Tentu saja kehadiran Iran meski hanya sebagai peninjau di forum SCO, memberi pengaruh tersendiri dalam foirum KTT negara-negara SCO ini. Mengingat semakin menajammnya persaingan global AS versus Cina di Asia Pasifik maupun antara AS versus Rusia di Timur Tengah, maka Iran yang dipandang sebagai sekutu strategis Cina dan Rusia, kehadirannya di forum SCO semakin memperkuat adanya tren hidupnya kembali polarisasi dua kutub alias Bipolar seperti di era Perang Dingin.
Apalagi AS dan sekutu-sekutu blok Barat seperti Australia, Jepang, dan India, secara jelas menggambarkan keberadaan persekutuan empat negara Quad dan konsepsi Indopasifik dimaksudkan untuk penggalangan kekuatan membendung pengaruh Cina di Asia Pasifik. Apalagi dalam skema persekutuan Indopasifik yang di permukaan merupakan gagasan India dan Jepang, Jepang kemudian mengajukan rencana Pembangunan Infrastruktur Regional Bersama untuk menyaingi skema One Belt One Road (OBOR) Cina.
Dalam konstelasi semacam ini, pertemuan tingkat tinggi SCO ke-18 kali ini nampaknya akan dijadikan sarana bagi Cina dan Rusia untuk mengkonsolidasikan kekuatannya sebagai respons terhadap persekutuan empat negara Quad.
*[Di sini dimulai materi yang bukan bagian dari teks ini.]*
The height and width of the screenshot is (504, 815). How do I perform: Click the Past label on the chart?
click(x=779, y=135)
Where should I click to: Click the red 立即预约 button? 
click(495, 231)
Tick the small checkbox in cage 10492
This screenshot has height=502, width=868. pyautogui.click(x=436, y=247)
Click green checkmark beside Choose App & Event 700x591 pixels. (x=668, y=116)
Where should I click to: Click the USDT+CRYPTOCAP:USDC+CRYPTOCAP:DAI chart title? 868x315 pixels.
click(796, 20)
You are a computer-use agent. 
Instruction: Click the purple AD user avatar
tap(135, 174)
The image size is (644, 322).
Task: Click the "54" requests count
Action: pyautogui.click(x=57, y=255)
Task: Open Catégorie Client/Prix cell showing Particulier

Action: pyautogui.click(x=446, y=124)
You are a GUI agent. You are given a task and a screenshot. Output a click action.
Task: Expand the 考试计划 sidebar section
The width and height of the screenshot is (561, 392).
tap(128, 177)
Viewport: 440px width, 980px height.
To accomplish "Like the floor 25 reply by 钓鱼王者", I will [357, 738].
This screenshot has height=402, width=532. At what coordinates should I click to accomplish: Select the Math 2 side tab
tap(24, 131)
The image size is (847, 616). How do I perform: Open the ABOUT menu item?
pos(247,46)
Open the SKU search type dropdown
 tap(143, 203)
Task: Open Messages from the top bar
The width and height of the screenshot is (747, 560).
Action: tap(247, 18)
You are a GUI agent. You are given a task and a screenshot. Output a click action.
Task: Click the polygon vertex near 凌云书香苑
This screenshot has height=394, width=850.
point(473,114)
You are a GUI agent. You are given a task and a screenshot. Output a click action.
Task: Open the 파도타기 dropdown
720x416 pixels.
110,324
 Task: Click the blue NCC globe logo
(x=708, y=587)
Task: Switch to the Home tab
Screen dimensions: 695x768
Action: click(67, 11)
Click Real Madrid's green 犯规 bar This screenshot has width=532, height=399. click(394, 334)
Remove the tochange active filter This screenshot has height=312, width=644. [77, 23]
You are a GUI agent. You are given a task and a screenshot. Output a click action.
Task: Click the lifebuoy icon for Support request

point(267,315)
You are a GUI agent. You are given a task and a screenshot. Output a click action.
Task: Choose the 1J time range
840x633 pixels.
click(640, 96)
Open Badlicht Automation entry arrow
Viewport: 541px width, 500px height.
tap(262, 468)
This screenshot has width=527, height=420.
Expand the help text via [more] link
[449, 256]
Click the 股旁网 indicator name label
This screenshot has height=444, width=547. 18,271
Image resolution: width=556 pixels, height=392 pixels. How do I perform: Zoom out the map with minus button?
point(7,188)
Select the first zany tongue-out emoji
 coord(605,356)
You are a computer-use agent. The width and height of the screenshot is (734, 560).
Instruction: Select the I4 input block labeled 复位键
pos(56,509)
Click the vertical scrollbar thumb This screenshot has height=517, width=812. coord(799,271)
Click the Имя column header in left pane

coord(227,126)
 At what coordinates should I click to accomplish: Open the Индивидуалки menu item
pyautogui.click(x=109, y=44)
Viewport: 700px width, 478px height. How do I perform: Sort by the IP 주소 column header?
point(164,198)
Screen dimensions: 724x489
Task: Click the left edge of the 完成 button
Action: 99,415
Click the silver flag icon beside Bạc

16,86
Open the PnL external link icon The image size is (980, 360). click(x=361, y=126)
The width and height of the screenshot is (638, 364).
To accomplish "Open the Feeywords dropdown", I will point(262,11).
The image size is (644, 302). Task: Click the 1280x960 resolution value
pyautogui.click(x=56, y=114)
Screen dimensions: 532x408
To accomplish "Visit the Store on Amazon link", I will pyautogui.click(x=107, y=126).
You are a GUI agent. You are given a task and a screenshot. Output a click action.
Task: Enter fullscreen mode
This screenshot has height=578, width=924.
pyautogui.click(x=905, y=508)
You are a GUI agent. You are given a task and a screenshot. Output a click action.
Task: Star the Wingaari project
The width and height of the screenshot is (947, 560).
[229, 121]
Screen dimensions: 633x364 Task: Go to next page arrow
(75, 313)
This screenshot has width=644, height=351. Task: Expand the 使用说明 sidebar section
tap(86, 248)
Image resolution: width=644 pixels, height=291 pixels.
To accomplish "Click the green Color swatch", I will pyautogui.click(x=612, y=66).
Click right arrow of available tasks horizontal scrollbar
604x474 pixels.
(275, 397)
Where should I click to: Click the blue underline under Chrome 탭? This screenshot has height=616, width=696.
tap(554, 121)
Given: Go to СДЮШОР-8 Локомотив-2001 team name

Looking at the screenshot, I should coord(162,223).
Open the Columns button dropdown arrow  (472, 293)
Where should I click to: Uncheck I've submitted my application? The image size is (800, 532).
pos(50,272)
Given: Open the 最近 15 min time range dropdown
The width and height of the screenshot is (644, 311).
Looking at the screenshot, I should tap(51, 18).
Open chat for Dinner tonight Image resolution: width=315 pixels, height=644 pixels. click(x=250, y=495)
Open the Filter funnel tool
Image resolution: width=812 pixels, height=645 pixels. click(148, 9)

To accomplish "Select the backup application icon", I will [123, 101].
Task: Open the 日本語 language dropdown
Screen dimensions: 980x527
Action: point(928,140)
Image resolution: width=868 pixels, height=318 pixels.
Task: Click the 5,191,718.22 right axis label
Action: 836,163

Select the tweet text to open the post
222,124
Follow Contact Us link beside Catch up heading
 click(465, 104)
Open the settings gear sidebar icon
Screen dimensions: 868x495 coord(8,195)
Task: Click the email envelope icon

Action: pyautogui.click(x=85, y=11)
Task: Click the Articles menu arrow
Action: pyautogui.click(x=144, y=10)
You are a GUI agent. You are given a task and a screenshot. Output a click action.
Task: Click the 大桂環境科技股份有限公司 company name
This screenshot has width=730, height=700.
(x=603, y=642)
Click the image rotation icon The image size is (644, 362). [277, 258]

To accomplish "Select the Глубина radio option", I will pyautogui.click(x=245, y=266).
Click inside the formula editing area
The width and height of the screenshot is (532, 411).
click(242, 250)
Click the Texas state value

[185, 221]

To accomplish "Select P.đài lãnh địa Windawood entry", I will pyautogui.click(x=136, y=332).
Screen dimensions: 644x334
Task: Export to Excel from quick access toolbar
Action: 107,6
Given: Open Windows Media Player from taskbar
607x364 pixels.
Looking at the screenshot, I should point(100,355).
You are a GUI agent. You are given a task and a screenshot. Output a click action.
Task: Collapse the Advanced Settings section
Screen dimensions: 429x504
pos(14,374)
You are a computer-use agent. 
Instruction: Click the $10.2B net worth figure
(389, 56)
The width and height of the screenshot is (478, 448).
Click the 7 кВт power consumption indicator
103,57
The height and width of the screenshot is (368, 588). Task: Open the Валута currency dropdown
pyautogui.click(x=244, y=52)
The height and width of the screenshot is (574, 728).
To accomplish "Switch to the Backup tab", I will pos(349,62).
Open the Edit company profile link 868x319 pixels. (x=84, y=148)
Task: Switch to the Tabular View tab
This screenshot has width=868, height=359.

Indikasi ke arah peningkatan persekutuan strategi Cina-Rusia-Iran, semakin nampak jelas ketika Presiden Iran Hassan Rouhani mengadakan pertemuan mengadakan rapat tersendiri dengan Presiden Rusia Vladimir Putin di sela-sela pertemuan puncak tersebut, untuk membahas soal penyelesaian konflik di Suriah dan Perjanjian Nuklir Iran. Dua persoalan krusial yang selama ini jadi pemicu ketegangan antara Iran dengan AS.
Dalam dokumen Kebijakan Strategis Keamanan Nasinal AS yang dirilis Gedung Putih akhir 2017 lalu, pemerintah AS menggambarkan Cina, Rusia, Korea Utara dan Iran sebagai kekuatan-kekuatan revisionis yang bermaksud untuk mengubah statusquo global.
Selain itu, agaknya ada satu lagi kekhawatiran AS terhadap persekutuan Cina-Rusia dalam kerangka SCO ini. Yaitu potensi bangkitnya persekutuan Euroasia(Eropa dan Asia) yang dimotori oleh Cina dan Rusia.
Adanya tujuh negara Asia, termasuk Cina, yang tergabung dalam SCO, semakin mengundang kekhawatiran AS dan sekutu-sekutu baratnya.
Maka itu, digulirkannya konsepsi Indopasifik sebagai pengganti konsepsi Asia Pasifik yang selama ini digunakan, nampaknya merupakan arahan dari London dan Washington. Yang mana secara jangka pendek memang untuk membendung Cina, namun dalam jangka panjang dimaksudkan untuk memecah-belah kekompakan dan solidititas negara-negara di kawasan Asia Pasifik.
Mengapa Presiden Trump dan pemerintahan Gedung Putih begitu khawatir dengan persekutuan Euro-Asia yang dimotori Rusia dan Cina? Zbigniew Brzezinski, mantan Kepala Dewan Keamanan Nasional Amerika Serikat pada era pemerintahan Presiden Jimmy Carter, pada 1997 menerbitkan sebuah buku karyanya berjudul The Grand Chessboard: American Primacy and its Geostrategic Imperatives.
Menurut Engdahl, kebijakan luar negeri dan pertahanan Presiden Donald J Trump saat ini tiada lain merupakan upaya menerapkan skema yang ditulis Brzezinski dalam bukunya tersebut. Dengan kata lain, Trump berupaya menerapkan arah kebijakan geopolitik yang ditulis Brzezinski.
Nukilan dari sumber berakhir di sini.